На месте господина оказался зверь, движимый животной страстью, холодным расчетом и страхом. Страхом перед этим миром. О, мой король, когда Вы кончали, Вы жмурились от отчаянья, которое готово было поглотить Вас с головой, сомкнувшись над Вашей макушкой, как смыкается вода над головой утопленника. Навеки. Но Шут не позволит произойти подобному. Шут спасет Вас. Вы погибнете не от страха, нет.
А эта рыжая тварь извивалась под Черным королем, захлебываясь в стонах удовольствия. И чем громче они становились, тем больше Шут ненавидел этого человека. Тем больше Шут завидовал этому человеку. Тем больше Шут жаждал его смерти. Но Шут не убьет его, нет.
Пока не убьет, да.
Шут наблюдал эту омерзительную картину несколько часов, вплоть до того момента, пока король не закончил. Затем господин вышел на балкон и простоял там до самого рассвета. Шут видел, как король плачет. Наверняка он осознал, кому отдал свою милость, и раскаялся. Ведь других причин для слез у него не было, нет?
И тогда разъяренный Шут простил короля. Да-да, Шут понимающий. Шут умеет прощать измены. Шут понял короля. Шут продолжит любить и восхищаться своим господином. До конца дней его и ни секундой больше, нет.
P.S.: Шут простил короля, но простят ли оливки Шута? Шут беспокоится, да”.
- Ма-а-ам, опять ты за свое! – обреченно простонал Эгон, наблюдая за тем, как его мать, маленькая пухлая женщина с вьющимися кудрями, что доходили ей до поясницы, ставит на стол тарелку с жареной курицей.

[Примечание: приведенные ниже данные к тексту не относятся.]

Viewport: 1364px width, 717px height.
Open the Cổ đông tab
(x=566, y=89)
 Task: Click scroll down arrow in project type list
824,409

- А ну-ка цыц! – уперла женщина руки в бока, грозно посмотрев на своего взрослого сына. – Завтрак очень важен! Ты должен плотно поесть, ведь больше серьезных приемов пищи у тебя за весь день не будет! – уверенно заявила она, видимо подразумевая под «Всем днем» следующие три часа, после которых Эгону предстояло расправиться с двумя приготовленными и тщательно упакованными матерью в десятки баночек обедами. Парень, конечно же, был благодарен женщине за такую заботу, но мысль о том, что он, не имея возможности съесть все сам, уже полгода кормил без преувеличения весь ГОР, не слишком его радовала. Даже Стэм, этот пронырливый гавнюк, общение с которым всегда начиналось и заканчивалось для Эгона препирательствами и чуть ли не драками, и тот не гнушался домашней стряпни Эгоновой матери. И никого совсем не интересовало, что на все эти кулинарные изыски мать Эгона тратила большую часть его и без того скудной зарплаты.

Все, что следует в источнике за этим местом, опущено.